>> Start Page extract

HBS Dean Slams Book On School

Harvard Business School Dean Nitin Nohria

Harvard Business School Dean Nitin Nohria took the unsual step of pushing back on a newly published book that represents a scathing critique on the school as well as its impact on business practice. Nohria said the book’s claims that HBS hasn’t lived up to its values and is responsible for corporate greed and a series of business’ misdeeds are unfair and overstated.

“In many ways I think the book doesn’t give justice to the many ways in which Harvard Business School is trying — and not just today, but has always tried since the beginning of its history — to remind its graduates that as business leaders they have a deep and important relationship with society, and that the health of society is something that is their responsibility,” Nohria told The Harvard Crimson.

He acknowledged that he hadn’t yet read the 659-page, fault-finding tome, authored by Duff McDonald and published yesterday (April 25) by HarperBusiness. The dean said he is basing his views on an excerpt of the book in Newsweek magazine as well as early reviews in The New York Times and The Wall Street Journal. The book’s main thesis is that Harvard Business School has failed to live up to expectations in producing an enlightened managerial elite. “They are doing nothing of the sort,”  McDonald maintains.

>> End Page extract

Instruction A »
Reproduce the article on the Harvard Business School dean's response to the book in full, word for word.

>> Start Dataset excerpts

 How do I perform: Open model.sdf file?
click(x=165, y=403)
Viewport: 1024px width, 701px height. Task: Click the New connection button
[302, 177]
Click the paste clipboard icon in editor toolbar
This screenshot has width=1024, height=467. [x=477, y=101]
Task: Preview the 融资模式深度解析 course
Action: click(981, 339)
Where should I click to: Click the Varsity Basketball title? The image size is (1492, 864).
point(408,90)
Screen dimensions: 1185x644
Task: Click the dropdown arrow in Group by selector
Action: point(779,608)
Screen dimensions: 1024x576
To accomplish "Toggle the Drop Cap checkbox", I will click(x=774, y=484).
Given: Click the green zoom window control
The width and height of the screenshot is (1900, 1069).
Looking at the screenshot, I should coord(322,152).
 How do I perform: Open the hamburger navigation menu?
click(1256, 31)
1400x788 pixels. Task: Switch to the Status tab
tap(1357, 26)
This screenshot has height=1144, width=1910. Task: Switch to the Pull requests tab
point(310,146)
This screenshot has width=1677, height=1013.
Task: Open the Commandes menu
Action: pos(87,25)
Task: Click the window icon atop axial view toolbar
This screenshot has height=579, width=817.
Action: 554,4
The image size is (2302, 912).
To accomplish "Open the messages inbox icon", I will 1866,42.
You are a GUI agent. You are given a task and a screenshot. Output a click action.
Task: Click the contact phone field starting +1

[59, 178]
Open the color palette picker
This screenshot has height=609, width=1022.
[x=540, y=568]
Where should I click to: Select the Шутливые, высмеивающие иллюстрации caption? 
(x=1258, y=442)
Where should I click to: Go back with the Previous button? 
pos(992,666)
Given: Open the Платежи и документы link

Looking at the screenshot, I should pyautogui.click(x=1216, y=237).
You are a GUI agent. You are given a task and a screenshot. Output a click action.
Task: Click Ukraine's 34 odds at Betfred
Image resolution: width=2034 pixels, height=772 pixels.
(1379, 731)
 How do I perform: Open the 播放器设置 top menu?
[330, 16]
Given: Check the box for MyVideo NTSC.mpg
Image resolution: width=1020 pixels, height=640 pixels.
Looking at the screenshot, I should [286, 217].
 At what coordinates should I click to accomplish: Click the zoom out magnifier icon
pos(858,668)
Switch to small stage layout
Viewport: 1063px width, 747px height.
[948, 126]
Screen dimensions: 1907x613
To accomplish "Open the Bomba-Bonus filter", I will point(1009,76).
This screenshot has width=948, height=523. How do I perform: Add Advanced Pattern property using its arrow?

>> End Dataset excerpts

Instruction B »
In the listing, starting at its first line and ending at the line containing "should pyautogui.click(x=1216, y=237).", replace "toolbar" with "toolstrip" and leave all other wording unchanged. Return only those lines.

Task result A »
HBS Dean Slams Book On School

Harvard Business School Dean Nitin Nohria

Harvard Business School Dean Nitin Nohria took the unsual step of pushing back on a newly published book that represents a scathing critique on the school as well as its impact on business practice. Nohria said the book’s claims that HBS hasn’t lived up to its values and is responsible for corporate greed and a series of business’ misdeeds are unfair and overstated.

“In many ways I think the book doesn’t give justice to the many ways in which Harvard Business School is trying — and not just today, but has always tried since the beginning of its history — to remind its graduates that as business leaders they have a deep and important relationship with society, and that the health of society is something that is their responsibility,” Nohria told The Harvard Crimson.

He acknowledged that he hadn’t yet read the 659-page, fault-finding tome, authored by Duff McDonald and published yesterday (April 25) by HarperBusiness. The dean said he is basing his views on an excerpt of the book in Newsweek magazine as well as early reviews in The New York Times and The Wall Street Journal. The book’s main thesis is that Harvard Business School has failed to live up to expectations in producing an enlightened managerial elite. “They are doing nothing of the sort,”  McDonald maintains.

Task result B »
 How do I perform: Open model.sdf file?
click(x=165, y=403)
Viewport: 1024px width, 701px height. Task: Click the New connection button
[302, 177]
Click the paste clipboard icon in editor toolstrip
This screenshot has width=1024, height=467. [x=477, y=101]
Task: Preview the 融资模式深度解析 course
Action: click(981, 339)
Where should I click to: Click the Varsity Basketball title? The image size is (1492, 864).
point(408,90)
Screen dimensions: 1185x644
Task: Click the dropdown arrow in Group by selector
Action: point(779,608)
Screen dimensions: 1024x576
To accomplish "Toggle the Drop Cap checkbox", I will click(x=774, y=484).
Given: Click the green zoom window control
The width and height of the screenshot is (1900, 1069).
Looking at the screenshot, I should coord(322,152).
 How do I perform: Open the hamburger navigation menu?
click(1256, 31)
1400x788 pixels. Task: Switch to the Status tab
tap(1357, 26)
This screenshot has height=1144, width=1910. Task: Switch to the Pull requests tab
point(310,146)
This screenshot has width=1677, height=1013.
Task: Open the Commandes menu
Action: pos(87,25)
Task: Click the window icon atop axial view toolstrip
This screenshot has height=579, width=817.
Action: 554,4
The image size is (2302, 912).
To accomplish "Open the messages inbox icon", I will 1866,42.
You are a GUI agent. You are given a task and a screenshot. Output a click action.
Task: Click the contact phone field starting +1

[59, 178]
Open the color palette picker
This screenshot has height=609, width=1022.
[x=540, y=568]
Where should I click to: Select the Шутливые, высмеивающие иллюстрации caption? 
(x=1258, y=442)
Where should I click to: Go back with the Previous button? 
pos(992,666)
Given: Open the Платежи и документы link

Looking at the screenshot, I should pyautogui.click(x=1216, y=237).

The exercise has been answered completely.